The Securities and Exchange Board of India may have exercised the wrong option in its decision to allow options trading in commodities. There has been pressure from the commodities exchanges on the regulator to permit introduction of options, ostensibly to help farmers and improve trading volumes. Finance Minister Arun Jaitley had also referred to the possible introduction of new derivative products in commodities in the last budget speech. Viewed strictly from a financial markets perspective, the decision is probably justfiable as commodities exchanges suffer from illiquidity, and options are one way of addressing this problem. Options are a superior tool for taking a view on prices compared to futures, given that the initial outlay is smaller and the liability is limited. Yet, this is precisely why they may not be a good idea for commodities, especially food staples. If speculators dominate trading, the impact on prices could be significant.

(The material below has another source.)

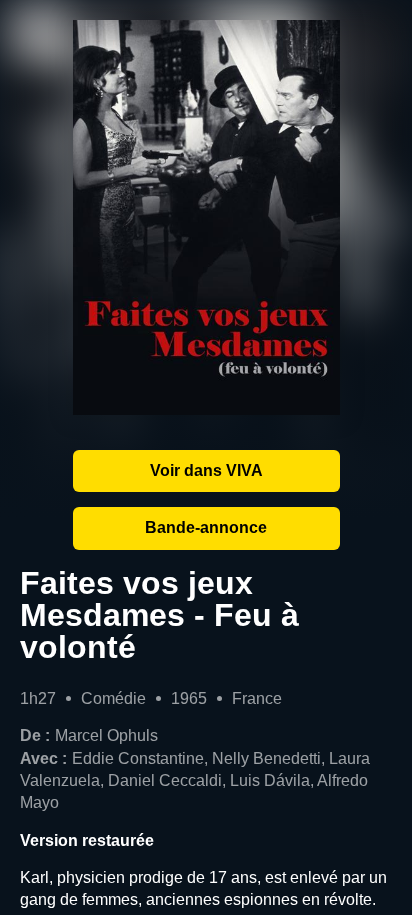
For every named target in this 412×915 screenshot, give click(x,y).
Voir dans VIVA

The Centre has notified a list of 91 commodities eligible for derivatives trade including 17 cereals and pulses, and 12 oilseeds and oils. Given the experience with futures trading where cartelisation and price-rigging led to speculative excesses (SEBI had to actually ban new contracts in chana and bar select players from castorseed), the impact of the introduction of options in essential commodities needs to be watched closely. Though the move is justified on the grounds that it can help farmers discover remunerative prices, the fact is that it is traders and financial market participants who are likely to benefit, at least in the initial stages. It is hard to see how farmers, who are a disaggregated lot and deal in small, insignificant quantities of their produce, will master the nuances of options trading. For this to happen, farmers need to organise themselves into producer companies or cooperatives that will help them aggregate their produce and glean price intelligence. Such organisations will be better placed to acquire the technical expertise to trade in derivatives compared to the uninformed farmer.

It is hard to escape the feeling that SEBI has probably put the cart before the horse by focussing on the derivatives market even before the spot market is put in order through the National Agricultural Market (NAM) initiative. NAM, with a single electronic trading platform across the country, will enable fair discovery of spot prices for the farmer and for consumers without the interference of middlemen. Options trading based on prices discovered in NAM would have been the right way to go. Yet, having allowed options, the best that SEBI can now do is frame tight guidelines for exchanges and beef up its own monitoring and supervision mechanism. The regulator should insist on full disclosure of the trading volumes contributed by actual users and hedgers on their platforms. It should also broadbase participation by allowing mutual funds and banks into commodities trading so that the market is not controlled by speculators.